Capítulo LVIII: Wifredo el Velloso y el autonomismo catalán

Año de nuestro Señor de 878

Con la aparición rutilante del conde Bera comienza la épica historia del condado de Catalunya, el cual, contrariamente a lo que cualquier persona con un mínimo de raciocinio pudiera pensar, no fue continuamente atacado por el siniestro centralismo castellano, sino más bien por el, mucho más siniestro, centralismo francés, siempre deseoso de convertir las tierras fronterizas con los Pirineos en el “Departamento Sureste”, al estilo del jacobinismo republicano al uso.
A lo que íbamos: poco después de haber enmendado la plana, una vez más, al Imperio carolingio, los habitantes de la Marca Hispánica tomaron rápidamente conciencia de su acentuada españolidad y, en consecuencia, se dedicaron a rebelarse una y otra vez a los pobres francos, quienes, por su parte, jamás aceptaron que la utilización de sus múltiples subvenciones al condado fronterizo se dedicasen a comenzar la edificación de iglesias románicas (nuevo signo de españolidad), en lugar de luchar algo contra los malvados moros.
A Bera le sucede Bernardo, de quien podemos destacar que tuvo que salir huyendo de la corte de Ludovico Pío por alcanzar un pernicioso entendimiento con la esposa del Beato monarca francés (a diferencia de los catalanes, que demostraban su carácter piadoso haciendo cosas más o menos útiles, es decir, iglesias, Ludovico Pío se pasaba la vida rezando, y así le iba a su condición masculina).
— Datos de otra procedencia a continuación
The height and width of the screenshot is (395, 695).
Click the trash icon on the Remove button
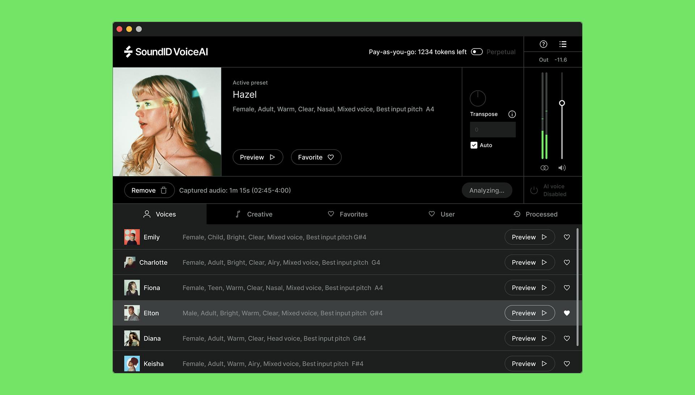pyautogui.click(x=164, y=190)
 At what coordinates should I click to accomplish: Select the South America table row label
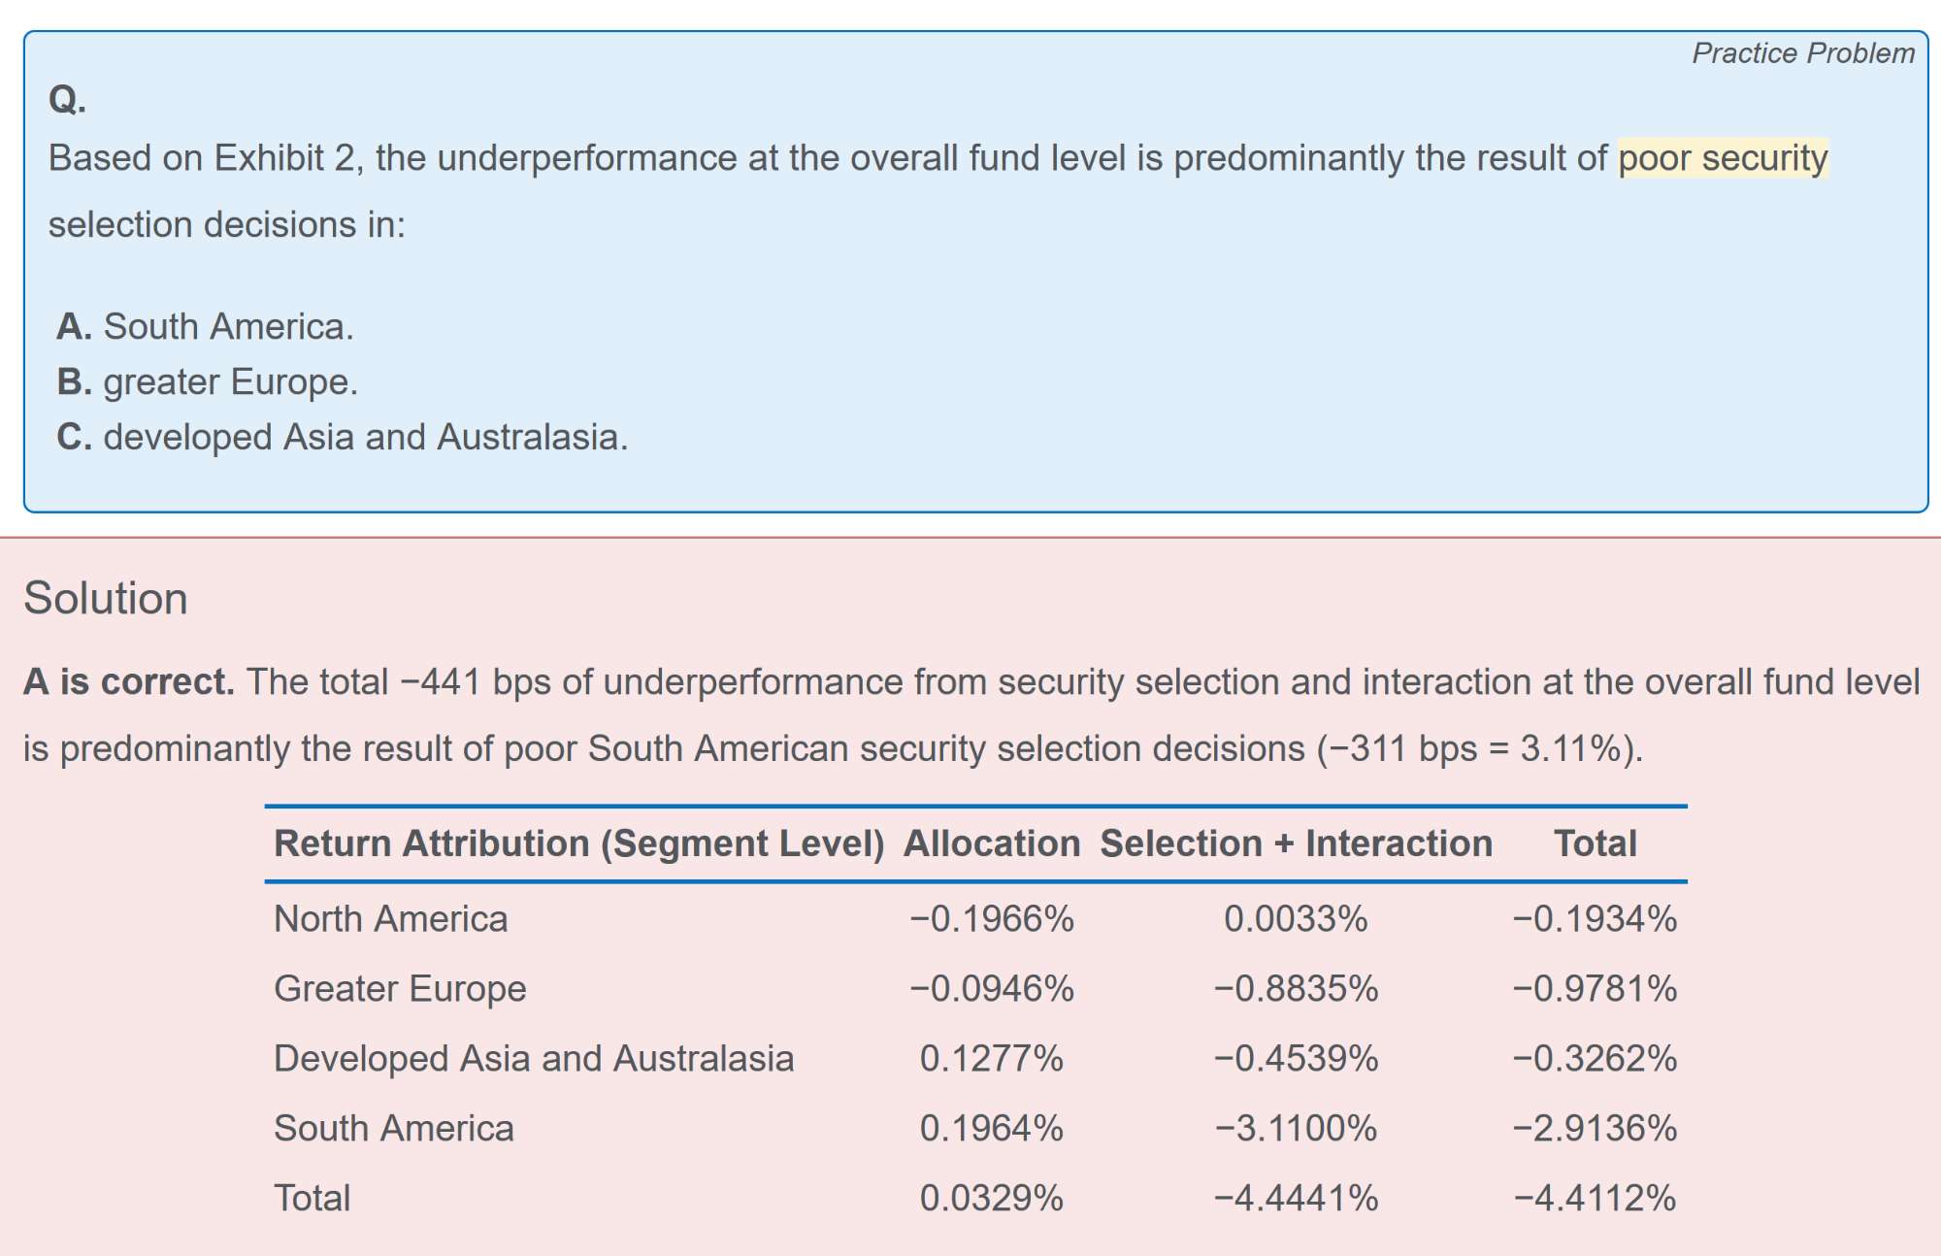click(394, 1129)
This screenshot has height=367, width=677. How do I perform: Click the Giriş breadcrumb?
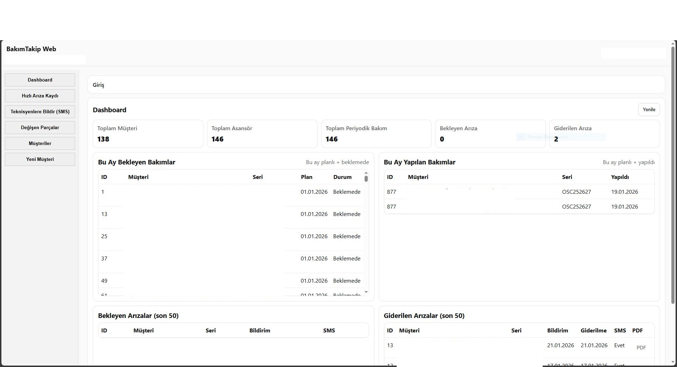click(x=98, y=85)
Bernardo era un conde de raíces visigóticas, así que no podía terminar su reinado de otra forma que con el asesinato a manos del conde Aleran (844 – 852); en consonancia con el carácter típicamente visigótico de este último, no tenemos ni la menor idea de qué ocurre al terminar su reinado, salvo que, unos veinte años después, arriba al trono del condado Wifredo el Velloso, el Hombre con Pelo en el Pecho (874 – 893).
Wifredo era tan español que en esos años había conseguido el dominio de todos los condados catalanes, unificados bajo su mando; aunque no se puede decir que fuera totalmente independiente de los francos, lo decimos y nos quedamos tan anchos, porque a fin de cuentas, ¿acaso alguna vez Catalunya ha dejado de ser independiente de los franceses y, por tanto, española de pura cepa? Como es un mito de nuestra Histeria, diremos de Wifredo que fue un gran, gigantesco gobernante, sabio y capaz como pocos. Pero cometió el grave error de comenzar a creerse aquello de la Catalunya “Una, Grande y Libre” y se embarcó en la conquista de Lleida, en pura Terra Ferma. Comienza a consolidarse ahí el hecho de que a los catalanes no les van demasiado bien las guerras en el interior (mírenlos si no cómo les va cuando van a Madrit), y mucho mejor la expansión en tierras costeras (mírenlos si no cuando comienzan a edificar proyectos de Països Catalans), porque la batalla es un fracaso absoluto y además, Wifredo, el Gran Rey Melenudo (del que, por otro lado, no sabemos absolutamente nada fiable) muere de sus heridas.
Pero, aunque Wifredo, El que los Tenía Bien Puestos, fracasó en el empeño de extender el ser español por toda Catalunya, podemos decir que su muerte no fue en vano: a fin de cuentas, murió como sólo un auténtico español sabe morir (a hostias) y, además, en una guerra contra los españoles moros, es decir, nuevamente como sólo un auténtico español sabe morir: asesinado por otros españoles).
Pero es que, además, antes de obitar a Wifredo le dio tiempo a sentar las bases de la futura bandera de Catalunya, sí, sí, la senyera, la cuatribarrada, o como Ustedes quieran llamarla. En su lecho de muerte, apareció de repente el rey de Francia (no sabemos si había estado cobardemente oculto durante toda la batalla o simplemente se había retrasado) y Wifredo no tuvo ningún empacho, atusándose la melena, en pedirle al monarca francés que le diera una bandera. El rey que ostentaba el trono francés por aquella época era nada más y nada menos que Carlos el Calvo, el cual, envidioso de la frondosa melena de nuestro Wifredo, no tuvo mejor idea que meter la mano en las múltiples heridas del conde catalano – español (sin lavárselas ni nada, el muy zafio) y, con la sangre de Wifredo, dibujar cuatro rayas verticales en el escudo del herido, de color amarillo.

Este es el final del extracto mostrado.